▸ Stated exercise: Rewrite the lines from the one with "Task: Click the Shop Basketball button" to the one with "The image size is (1280, 800).", putting "Football" in place of "Basketball" and leaving everything else as it is. Return only those lines.

▸ Source material:

◇ ◇ ◇

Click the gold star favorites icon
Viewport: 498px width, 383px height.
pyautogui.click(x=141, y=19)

◇ ◇ ◇

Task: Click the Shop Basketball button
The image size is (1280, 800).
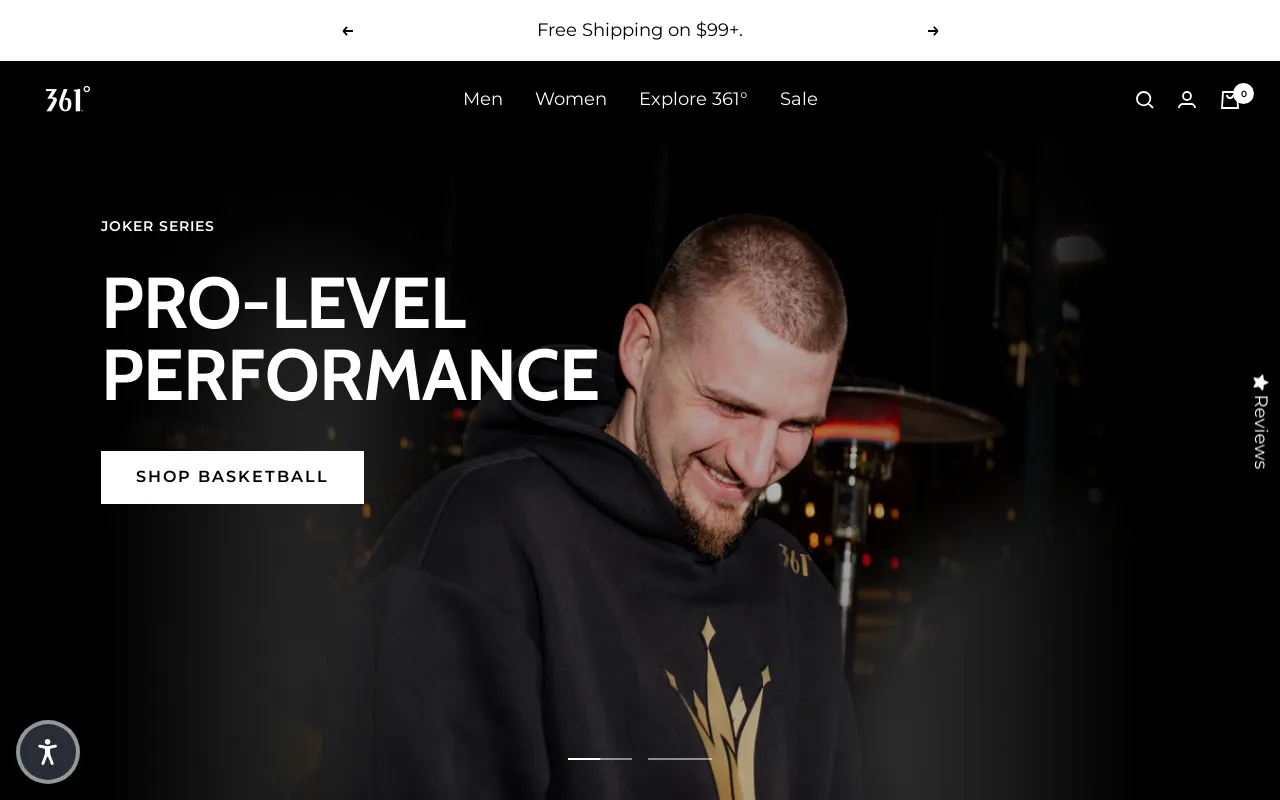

◇ ◇ ◇

▸ Exercise result:
Task: Click the Shop Football button
The image size is (1280, 800).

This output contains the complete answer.